# Data records start

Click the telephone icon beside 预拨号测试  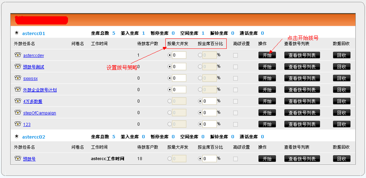[17, 66]
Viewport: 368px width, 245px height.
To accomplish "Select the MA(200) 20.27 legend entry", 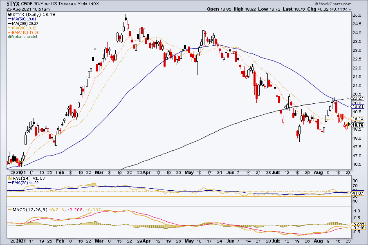I will point(23,23).
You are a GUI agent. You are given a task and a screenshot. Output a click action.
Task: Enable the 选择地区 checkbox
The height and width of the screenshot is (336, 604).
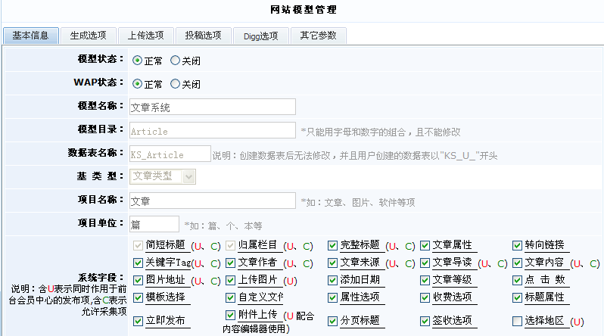click(518, 321)
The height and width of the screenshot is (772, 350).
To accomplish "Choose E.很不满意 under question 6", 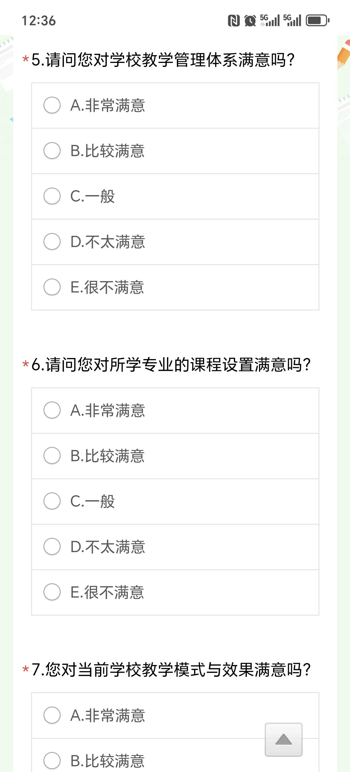I will (175, 592).
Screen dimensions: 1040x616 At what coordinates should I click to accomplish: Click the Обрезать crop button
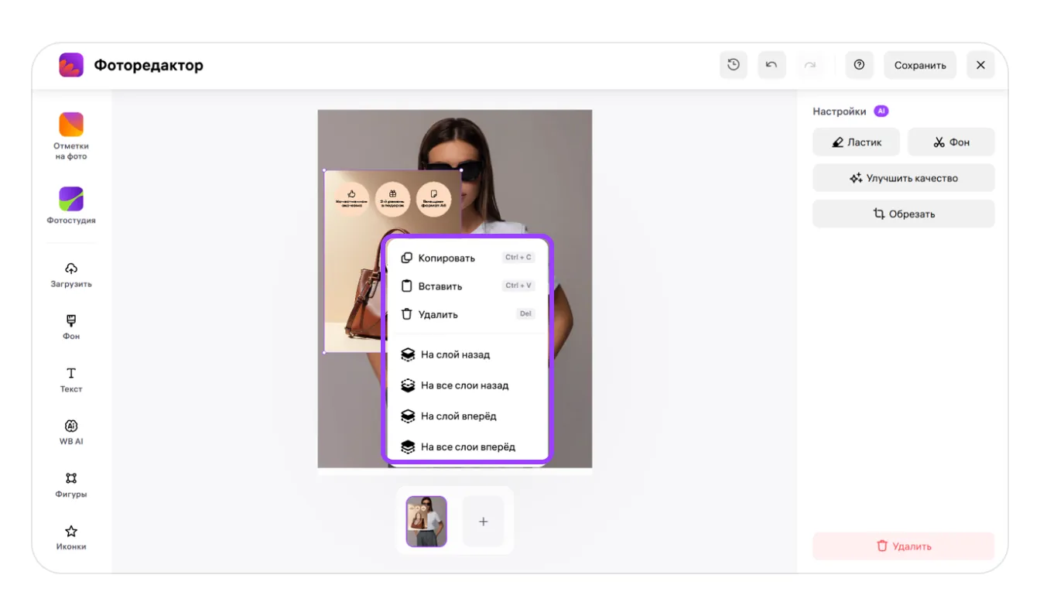[x=903, y=214]
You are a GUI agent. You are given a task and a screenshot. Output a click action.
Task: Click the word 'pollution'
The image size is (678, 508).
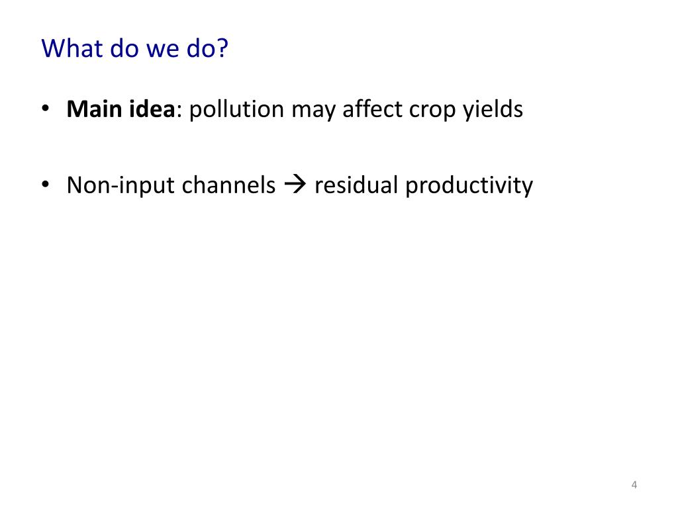(236, 109)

# Data records end

#### What is required
Render the stretch of the records from the line containing "Screen dimensions: 1040x616" through the end as a Markdown table with columns Row and Line, numbering each line and skipping blank lines. Leave the pictures out.

#### Final answer
| Row | Line |
|---|---|
| 1 | Screen dimensions: 1040x616 At what coordinates should I click to accomplish: Click the Обрезать crop button |
| 2 | [x=903, y=214] |
| 3 | You are a GUI agent. You are given a task and a screenshot. Output a click action. |
| 4 | Task: Click the word 'pollution' |
| 5 | The image size is (678, 508). |
| 6 | (236, 109) |